--- Start Text to read ---

A Dark Eldar Archon. Of my own kabal. 
Or maybe a Keeper of Secrets. 
Just something evil, nasty, powerful and highly perverted. That's the way to go.


----------



## murdock129 (Apr 3, 2008)

I'd love to be a Necron Lord (the ones who have consciousness).

Though if anything I'd probably be a Dark Eldar


----------



## Serpion5 (Mar 19, 2010)

If I was gonna be a necron I have to go for the wraith (kickass fluff version, not shithouse game version). Or a lord. Or a Necron Wraith Lord (like the one in that WD, but better looking). 

...with flayed one hands, a res orb strapped to my belt (yes I`d have a belt), a double ended warscythe, a particle projector built into my wraith-ey tail, and I`d be blue (none of this drybrushed boltgun metal shit), and I`d have glowy red eyes...

...and for that extra touch of awesome, I`d wear a leather jacket. And sunnies. That`s right. I went there.


----------



## The Blackadder (Jan 8, 2009)

I'd be a Earth caste engineer in R & D. Playing with some of the most powerful weapons in the galaxy and making them better. :biggrin: Failing that a Salamander Captain with as many fire weapons as possible (Might even beat up a BA for an Infernus pistol). Then proceed to cleanse the galaxy with fire.

--- End Text to read ---

— Given problem 1 —
Write out everything in the forum thread from "I'd be a Earth" down to "galaxy with fire.".
— Given problem 2 —
In the forum thread, what weapon does The Blackadder say he might beat up a BA to get?

--- Start Supplied records ---

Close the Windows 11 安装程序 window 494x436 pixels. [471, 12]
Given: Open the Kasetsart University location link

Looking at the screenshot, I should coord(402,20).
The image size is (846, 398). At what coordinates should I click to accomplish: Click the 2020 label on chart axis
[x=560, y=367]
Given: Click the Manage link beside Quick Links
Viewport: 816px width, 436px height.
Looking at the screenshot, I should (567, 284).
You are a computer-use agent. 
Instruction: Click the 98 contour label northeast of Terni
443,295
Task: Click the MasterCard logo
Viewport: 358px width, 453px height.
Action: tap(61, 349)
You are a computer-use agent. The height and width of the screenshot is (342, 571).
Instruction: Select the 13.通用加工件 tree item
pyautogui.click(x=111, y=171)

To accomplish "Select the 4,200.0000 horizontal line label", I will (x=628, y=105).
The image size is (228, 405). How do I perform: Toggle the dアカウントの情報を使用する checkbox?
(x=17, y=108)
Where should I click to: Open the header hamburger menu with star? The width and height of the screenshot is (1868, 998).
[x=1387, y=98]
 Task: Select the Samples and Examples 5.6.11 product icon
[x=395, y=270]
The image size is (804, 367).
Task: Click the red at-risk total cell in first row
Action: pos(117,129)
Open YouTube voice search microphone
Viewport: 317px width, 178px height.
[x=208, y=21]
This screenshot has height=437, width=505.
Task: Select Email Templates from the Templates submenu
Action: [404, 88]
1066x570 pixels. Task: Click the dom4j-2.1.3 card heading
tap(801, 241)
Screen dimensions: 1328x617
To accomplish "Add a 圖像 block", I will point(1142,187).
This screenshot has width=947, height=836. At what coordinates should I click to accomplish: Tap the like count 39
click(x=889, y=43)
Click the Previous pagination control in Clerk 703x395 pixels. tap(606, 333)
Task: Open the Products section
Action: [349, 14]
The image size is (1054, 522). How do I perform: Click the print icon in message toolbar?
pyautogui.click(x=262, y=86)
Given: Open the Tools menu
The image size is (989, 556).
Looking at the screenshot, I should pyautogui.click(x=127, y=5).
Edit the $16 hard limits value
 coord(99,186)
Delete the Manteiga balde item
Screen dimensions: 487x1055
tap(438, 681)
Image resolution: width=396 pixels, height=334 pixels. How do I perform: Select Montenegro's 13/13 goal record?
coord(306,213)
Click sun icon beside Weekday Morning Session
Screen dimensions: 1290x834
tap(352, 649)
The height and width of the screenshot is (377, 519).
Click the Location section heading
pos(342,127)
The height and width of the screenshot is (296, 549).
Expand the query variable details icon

--- End Supplied records ---

— Complete response 1 —
I'd be a Earth caste engineer in R & D. Playing with some of the most powerful weapons in the galaxy and making them better. :biggrin: Failing that a Salamander Captain with as many fire weapons as possible (Might even beat up a BA for an Infernus pistol). Then proceed to cleanse the galaxy with fire.

— Complete response 2 —
An Infernus pistol.